Several entities, including the project’s general contractor and the
building’s owner, qualified as additional insureds under Joy’s policies.
Admiral
initially issued a reservation of rights with respect to several grounds. Included among these grounds was the right to
rescind its policy on the basis that Joy had represented in its application
that it specialized in drywall installation, that it did not perform building
exterior work. Admiral later denied coverage
to Joy, and the additional insureds, on the basis of a residential construction
exclusion in its policy. It also took
action to rescind the policy on the basis of the misrepresentation.
As
it related to rescission, the intermediate appellate court held that a policy
could not be rescinded to the detriment of innocent additional insureds. The appellate court relied primarily on the
decisions in Lufthansa Cargo, AG v New
York Mar. & Gen. Ins. Co., 834 N.Y.S.2d 659 (1st Dep’t 2007) and BMW Fin. Servs. v Hassan, 710 N.Y.S.2d
607 (2nd Dep’t 2000), lv denied 717
N.Y.S.2d 547 (2000), both of which addressed rescission to the detriment of an
additional insured. In BMW, the named insureds under an auto
liability policy represented that they would be the primary drivers of a
vehicle and that their children would be additional drivers, when in fact, the
children were the primary drivers. The
court held that this misrepresentation should not operate to the detriment of
BMW, named as an additional insured under the policy. Likewise, in Lufthansa, the named insured represented that a certain employee
would not be operating an insured truck, but it was that very same excluded
driver that was operating the insured truck at the time of an accident. The court held that Lufthansa, as an innocent
additional insured, should not be affected by the named insured’s
misrepresentation.
The New
York Court of Appeals found BMW and Lufthansa distinguishable from the facts
before it. In both instances, the
misrepresentations did not go to the fundamental nature of the risk being
insured. More specifically, the
misrepresentations in those cases did not “deprive the insurer of knowledge of
or the opportunity to evaluate the risks for which it was later asked to
provide coverage — i.e., the risk of damages arising from automobile theft (BMW) and accident (Lufthansa).” Such misrepresentations were materially different than
the named insured misrepresenting the entire nature of the risk to be insured, i.e., drywall installation as
opposed to exterior building work employing the use of tower cranes.

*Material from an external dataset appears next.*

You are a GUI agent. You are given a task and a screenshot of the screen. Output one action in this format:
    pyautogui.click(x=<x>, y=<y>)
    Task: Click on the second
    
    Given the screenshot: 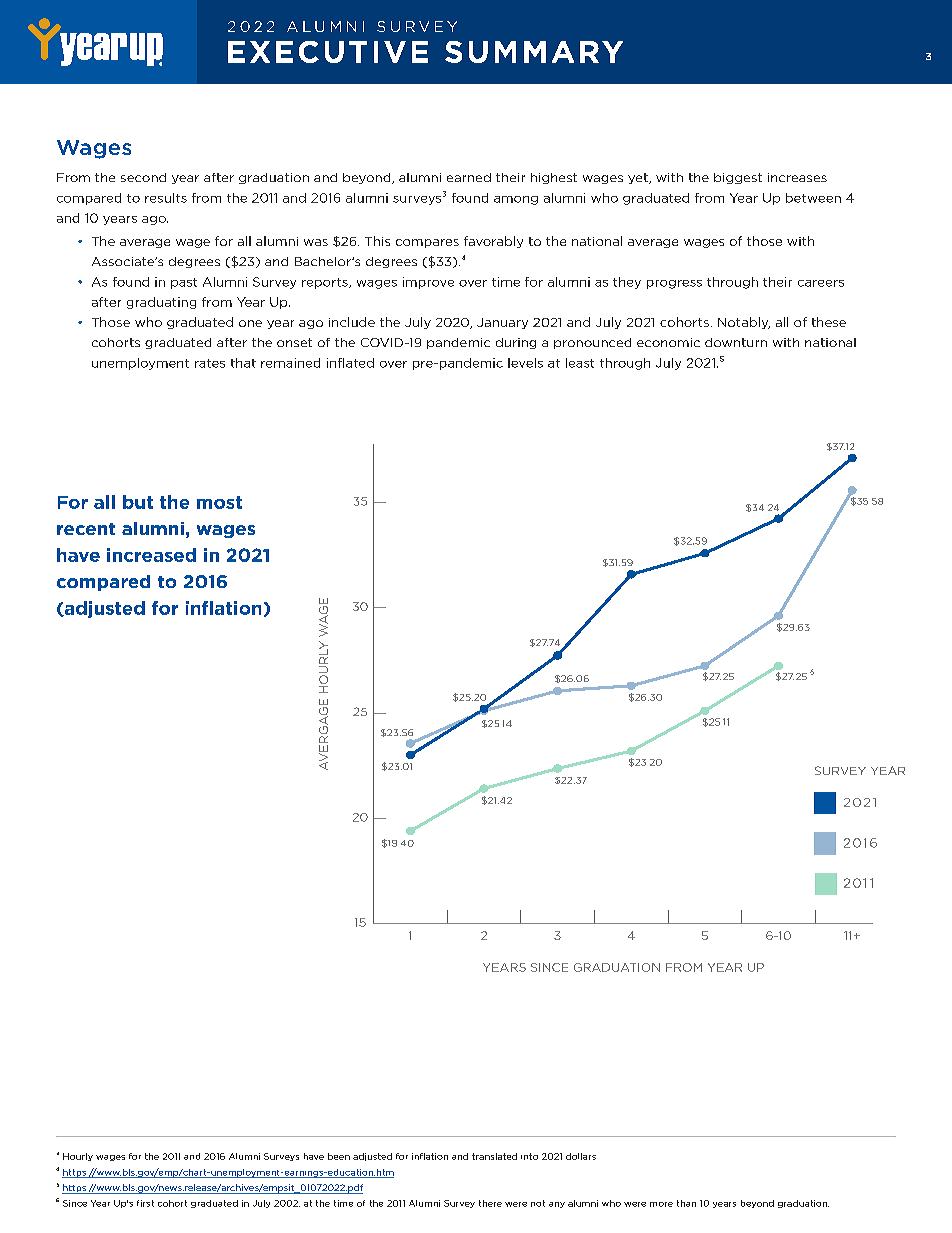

As the court observed, “Admiral evaluated the
risk of, and collected a premium for, providing excess insurance for interior
drywall installation, not the obviously much greater risk presented by exterior
construction work with a tower crane at a height many stories above grade.”
Ultimately,
the Court of Appeals held that the innocent “additional insured” decisions in BMW and Lufthansa, and the decisions on which those two cases were based,
cannot have the effect of allowing coverage for an additional insured on a
policy that is deemed never to have existed as a result of rescission.